Literary Prizes·CBC Literary Prizes

How Alessandra Naccarato wrote the poem that won the CBC Poetry Prize

Alessandra Naccarato on how she wrote her award-winning poem, Postcards for my Sister.
Alessandra Naccarato won the 2017 CBC Poetry Prize for Postcards for my Sister. (Jacklyn Atlas)

The 2023 CBC Poetry Prize is now open to Canadian poets! You could win $6,000 from the Canada Council for the Arts, have the opportunity to attend a two-week writing residency at Artscape Gibraltar Point, a cultural hub on Toronto Island, and have your work published on CBC Books.

The prize is open until May 31, 2023! Submit now for a chance to win!

To inspire you, read below the story behind Postcards for my Sister by Alessandra Naccarato which won the 2017 CBC Poetry Prize. 


Alessandra Naccarato's poem Postcards for my Sister won the 2017 CBC Poetry Prize.

As the winner of the 2017 CBC Poetry Prize, Naccarato receives $6,000 from the Canada Council for the Arts, a 10-day writing residency at the Banff Centre for Arts and Creativity and will have her story published in Air Canada enRoute magazine and on CBC Books.

Below, Naccarato discusses the inspiration behind her award-winning poem and what motivates her to write.

Family legend

"I've been trying to write this poem for many years, contemplating what my grandmother's journey means and how it connects to my own lived experience, and to choices I have that maybe she didn't.
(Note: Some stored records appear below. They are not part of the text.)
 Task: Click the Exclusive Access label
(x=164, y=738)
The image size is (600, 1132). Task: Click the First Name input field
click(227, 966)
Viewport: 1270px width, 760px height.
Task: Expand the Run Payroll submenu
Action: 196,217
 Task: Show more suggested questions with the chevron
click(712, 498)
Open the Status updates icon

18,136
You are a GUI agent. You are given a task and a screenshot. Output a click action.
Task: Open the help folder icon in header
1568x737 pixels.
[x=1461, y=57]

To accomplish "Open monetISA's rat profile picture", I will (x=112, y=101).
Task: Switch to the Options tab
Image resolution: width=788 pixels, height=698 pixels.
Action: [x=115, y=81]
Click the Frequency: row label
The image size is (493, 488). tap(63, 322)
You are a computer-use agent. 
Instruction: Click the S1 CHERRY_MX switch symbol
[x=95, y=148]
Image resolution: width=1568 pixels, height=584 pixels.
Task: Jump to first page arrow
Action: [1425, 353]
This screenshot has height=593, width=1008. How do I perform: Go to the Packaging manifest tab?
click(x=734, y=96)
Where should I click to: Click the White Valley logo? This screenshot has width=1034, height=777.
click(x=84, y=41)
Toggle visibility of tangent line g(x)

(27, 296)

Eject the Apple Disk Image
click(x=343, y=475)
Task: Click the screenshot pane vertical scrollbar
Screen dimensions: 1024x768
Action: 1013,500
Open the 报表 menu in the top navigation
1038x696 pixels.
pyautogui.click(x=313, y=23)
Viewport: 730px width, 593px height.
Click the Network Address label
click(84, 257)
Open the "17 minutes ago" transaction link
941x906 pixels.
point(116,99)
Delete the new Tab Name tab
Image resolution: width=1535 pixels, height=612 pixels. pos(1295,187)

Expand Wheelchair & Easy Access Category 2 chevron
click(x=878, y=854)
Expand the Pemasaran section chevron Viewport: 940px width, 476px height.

"The last time I saw her, she was in her 70s. She had left her husband — it was an arranged marriage — and she somehow found this strength to get on a bus and create a new life for herself. She passed away a year after that. The story of my grandmother has defined a lot of my life — how I understand myself, the choices I make and how I understand courage and change."

Connecting to the past

"My relationship with her became a lot stronger after she passed away. I visited the village in Italy where she grew up; I did archival research into her arrival into Canada and listened to oral histories of what was happening there at that time. I discovered stories of Italians arriving with huge vats of olive oil and secret sausage that was then confiscated as they arrived in this country."  

"All of that research — and journey through poetry — has opened up a whole new relationship with her. So much can be lost between generations, and when we lose the elders in our family. Yet there's still this possibility of reconnection with those we've lost through art, narrative and stories."

Writing is listening

"Writing is an act of listening. I need to find moments of revelation and epiphany through a practice of getting out of my own way and quieting my mind, so the world that gets created in poems or stories can come through. And the sound of my writing is even impacted by walking, by the way sound moves inside of silence, in the natural world."  

The power of poetry

"Poetry is the way I see the world. In my internal landscape, I'm time travelling all the time, through grief and joy, through different countries and continents. It can all be compressed into one moment of contemplation. Poetry can time travel, it can compress so many different parts of the world into a single thought, a single moment. And that is the magic that stole me away."

Alessandra Naccarato's comments have been edited and condensed.